------ RAW DATA

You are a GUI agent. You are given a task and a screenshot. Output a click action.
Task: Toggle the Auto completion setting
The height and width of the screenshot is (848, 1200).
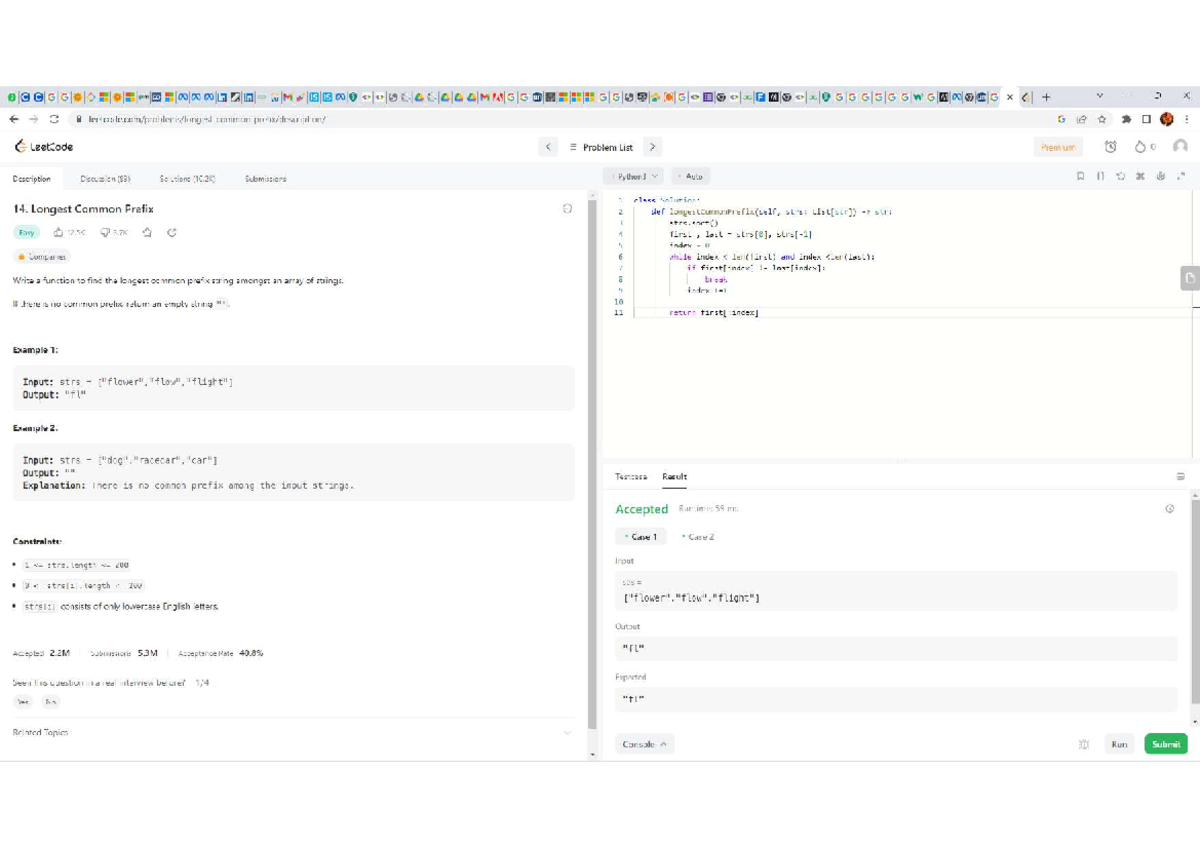[690, 176]
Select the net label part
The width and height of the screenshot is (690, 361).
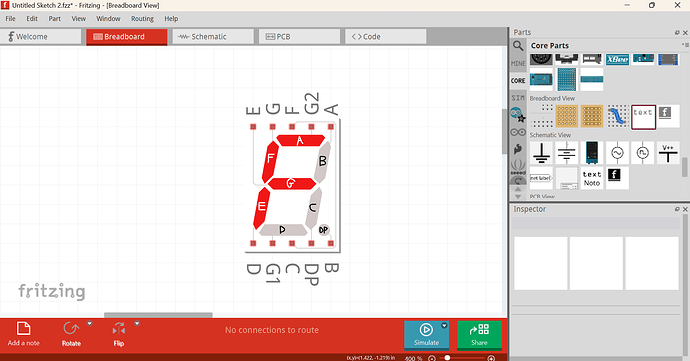click(x=541, y=178)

------------

**WHAT IS NEEDED**
Write the data above out exactly. Leave out any pictures.

**ANSWER TO THIS EXERCISE**
You are a GUI agent. You are given a task and a screenshot. Output a click action.
Task: Toggle the Auto completion setting
The height and width of the screenshot is (848, 1200).
[690, 176]
Select the net label part
The width and height of the screenshot is (690, 361).
click(x=541, y=178)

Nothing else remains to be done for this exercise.